ZERO HORA 3 de agosto de 2012 | N° 17150
Presos do Central ganham voz
Em um evento inédito na cadeia da Capital, detentos escolhidos pelos presidiários narram a autoridades e a visitantes os dramas que enfrentam naquele que já foi classificado como o pior presídio do país
HUMBERTO TREZZI
Superlotação, sujeira acumulada, ratos em meio ao lixo, excrementos que escorrem pelas paredes. Tudo isso fez o Presídio Central de Porto Alegre ser escolhido, há alguns anos, o pior do país. E a população sabe disso pela voz de juízes, policiais e promotores que visitam aquela que é a maior prisão gaúcha.
Mas ontem foi diferente. Organizado pela Associação dos Juízes do Rio Grande do Sul (Ajuris), um seminário realizado no Central teve um momento diferenciado. É que quatro presidiários com altas penas foram escolhidos pelos próprios companheiros para relatar seu cotidiano. O depoimento de um deles, o ex-PM Jorge Gomes, provocou lágrimas no juiz da Vara de Execuções Criminais (VEC), Sidinei Brzuska.
– Se 10% do que está previsto na Lei de Execuções Penais (LEP) fosse cumprido, nós viveríamos em boas condições. Mas a lei é como o livro Pequeno Príncipe, uma boa fantasia – resumiu Gomes, antes de enumerar problemas vivenciados pelos detentos.
O desabafo foi conferido por estudantes de Direito, profissionais da saúde e policiais, entre outros. O seminário “O Presídio Central e a realidade prisional: quantos presos queremos ter”, aberto ao público, incluiu também visitas de alguns dos participantes aos pavilhões. Confira os problemas do Central e do sistema penitenciário, pelo depoimento dos próprios presos.

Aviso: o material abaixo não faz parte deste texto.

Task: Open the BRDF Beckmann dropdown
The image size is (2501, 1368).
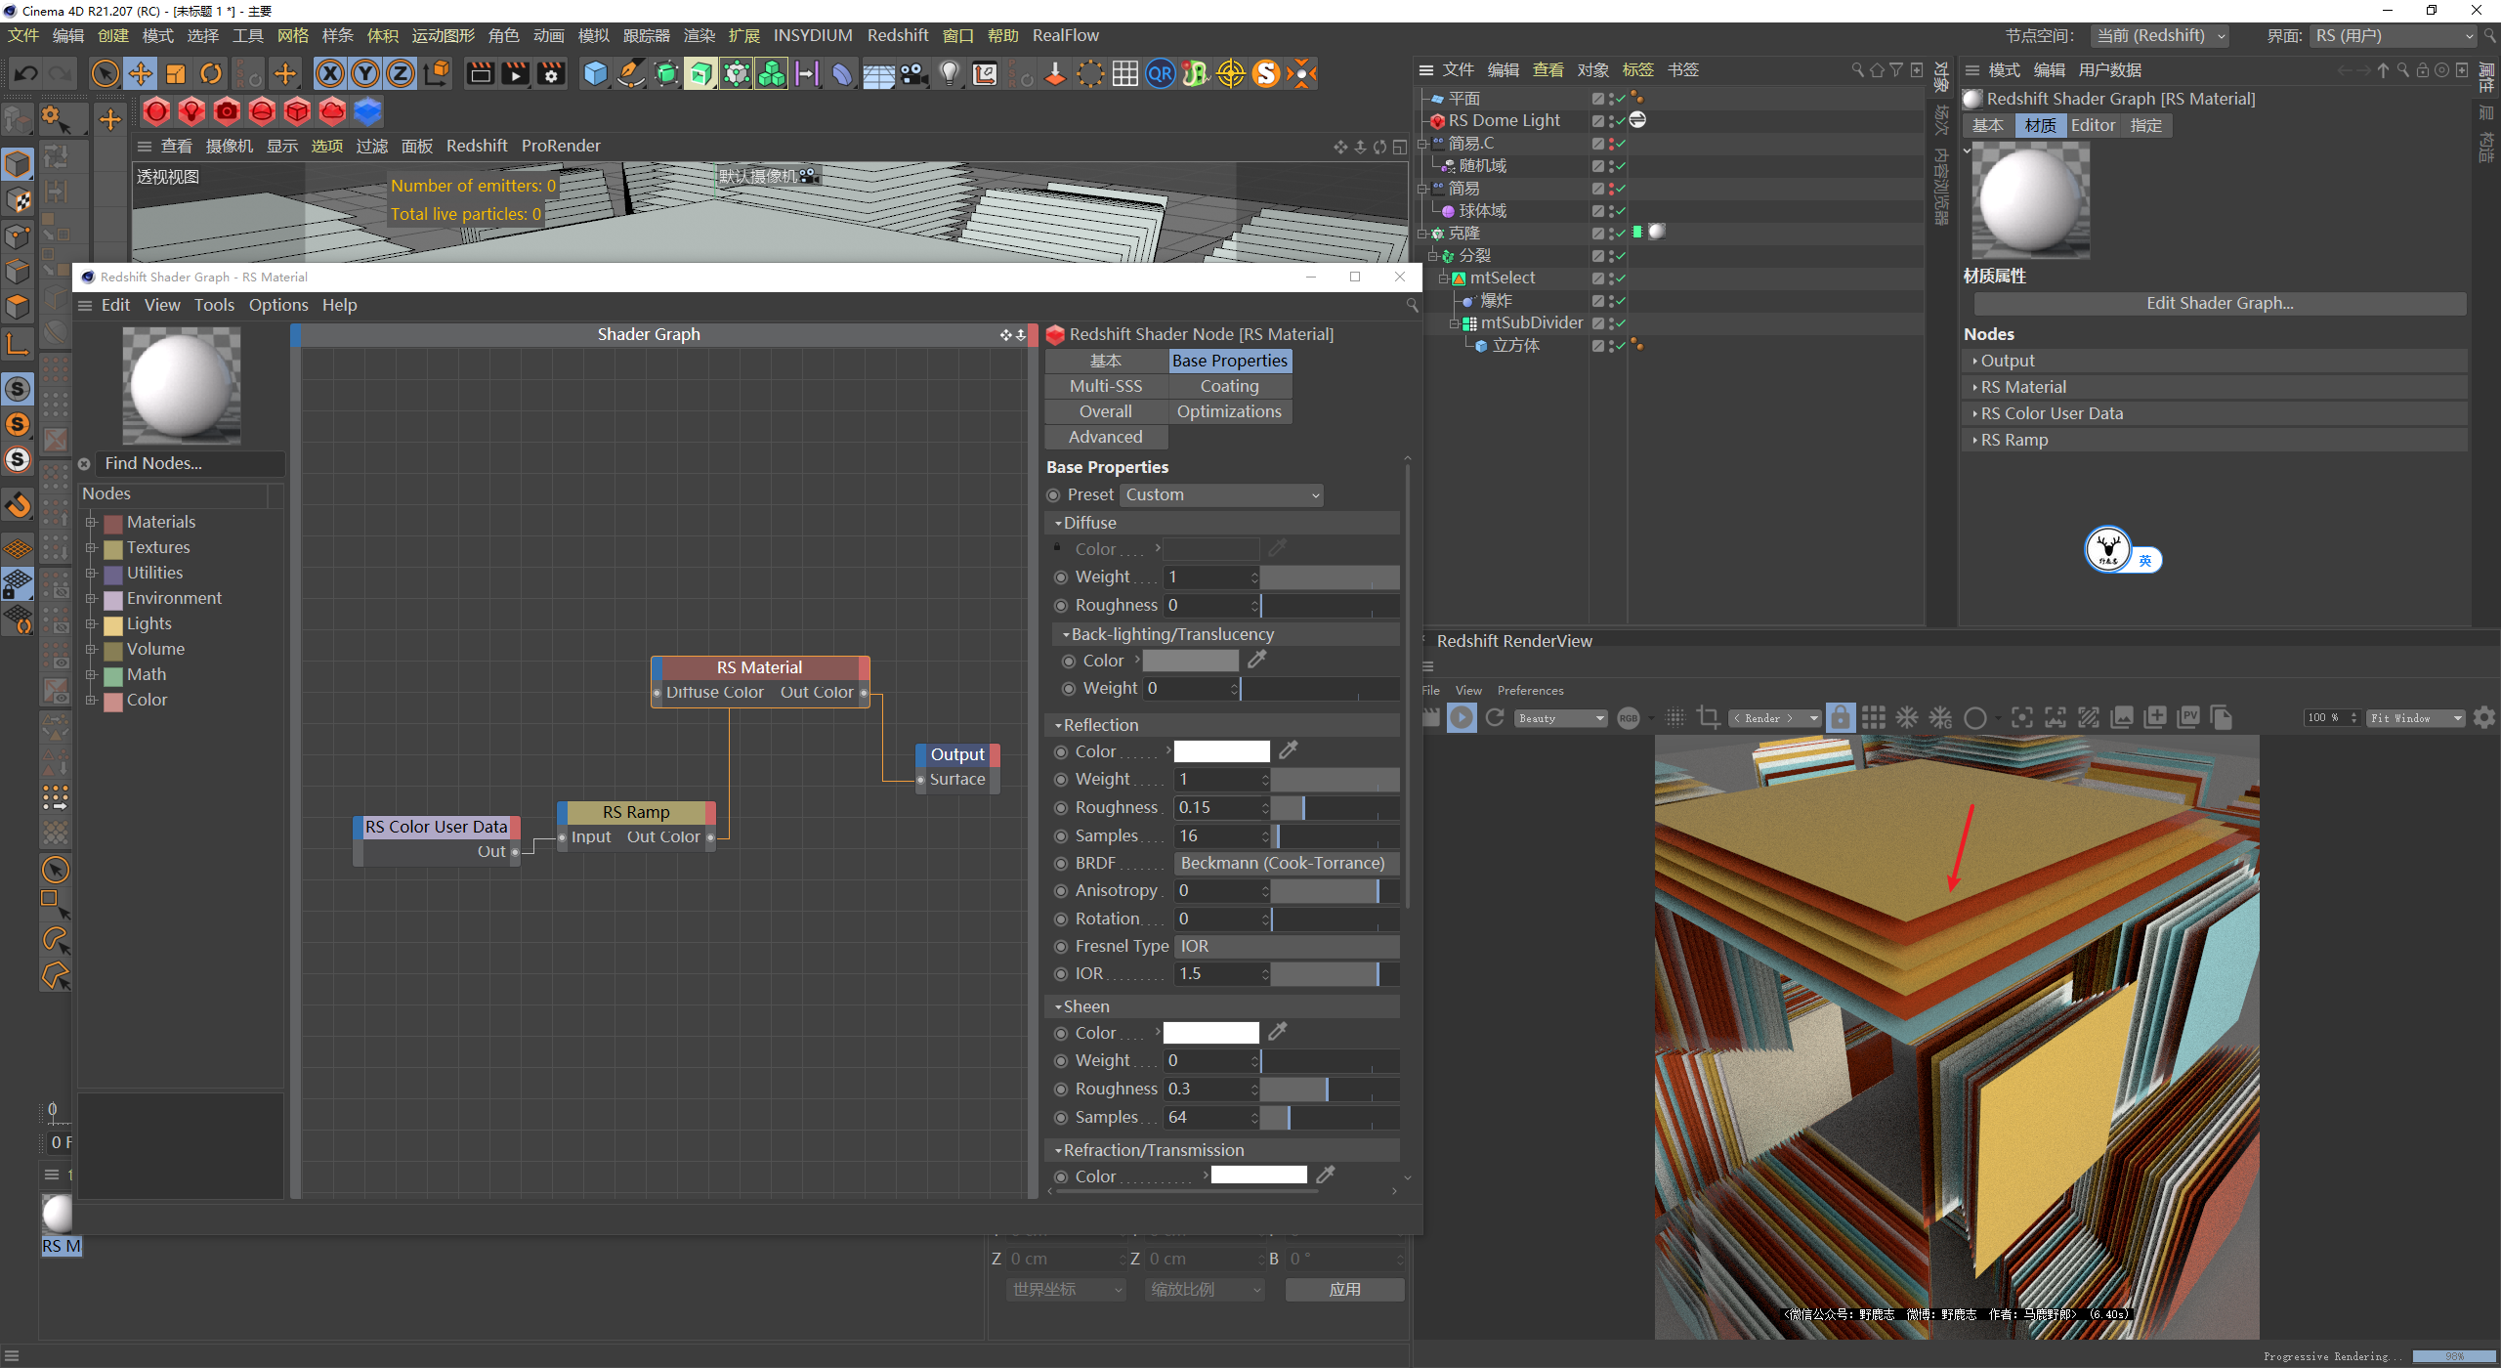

“Falta comida, cobertor e medicamento”
O preso Vinícius Marques, 33 anos, condenado por assaltos e homicídio, afirmou que as queimas de colchões que ocorrem vez por outra não são baderna, mas um pedido de socorro dos detentos à sociedade, que decidiu “escondê-los, como algo indesejado”. Veja o que ele disse:– Falta comida, cobertor e medicamento. Não por culpa dos funcionários, mas porque o Estado não fornece.
– Qualquer progressão de regime, para sair de um prédio fechado para o semiaberto, leva mais de ano na espera. Mas é nosso direito receber esse benefício da lei, por que demora tanto? Morremos na espera por direitos.
“Há ratos maiores que cachorros”
Veterano entre os presos escolhidos para falar, o ex-PM Jorge Gomes tem 54 anos e está há 18 preso. Ex-segurança de banqueiros do jogo do bicho, foi condenado por homicídios e assaltos, que viraram tema de livro. Veja o que ele disse:– Falta oportunidade, no sistema penitenciário, para que alguém faça algo além do Ensino Médio. Fiz aqui o Ensino Fundamental, o Médio e o Enem. Tentei fazer Direito, mas as autoridades não têm como permitir que eu frequente a faculdade fora. A única chance que dão é que eu me forme PhD em crime.
– Quando se trata de varrer o lixo para debaixo do tapete, a humanidade é competentíssima. A lei foi eficiente para nos colocar aqui. Mas não é eficiente para permitir que eu complete os estudos e me reintegre à sociedade.
– Os ratos daqui são maiores que muitos cachorros que vocês criam em casa.
– Tô velho, gordo e hipertenso. Daqui a pouco, saio daqui e nem para bandido mais sirvo. Quanto mais para trabalhar.
“No semiaberto, jogados aos leões”
Robson Santiago, 31 anos, está desde os 18 no Presídio Central cumprindo pena por assaltos. Ele reclama da falta de condições na prisão. Veja o que ele disse:– Minha família tem de trazer óleo para eu cozinhar, o Estado não dá. O sujeito só pode sair com ódio.
– O combinado aqui com a Justiça é que não tem morte no presídio. Já no semiaberto é diferente, quando o sujeito vai para lá, é jogado aos leões. Lá valem as guerras de facções. Tem de separar as facções lá também, ora.
“O Estado não fornece o que deveria”
Itamar Rosa dos Santos, 29 anos, condenado por assaltos, diz que grande parte dos presos volta a delinquir quando sai da prisão e encontra familiares passando fome. Veja o que ele disse:– A família tem de trazer para a gente papel higiênico, uma comida melhor. O Estado não fornece o que deveria.
– O verdadeiro caminho para a ressocialização seria nos dar os direitos. Aguardamos um ano para fazermos exames psicotécnicos. Ficamos cinco minutos com uma psicóloga e, às vezes, ela dá parecer desfavorável. Como pode avaliar alguém em cinco minutos?
– O sujeito vai para o semiaberto sem amparo. Claro que volta ao crime.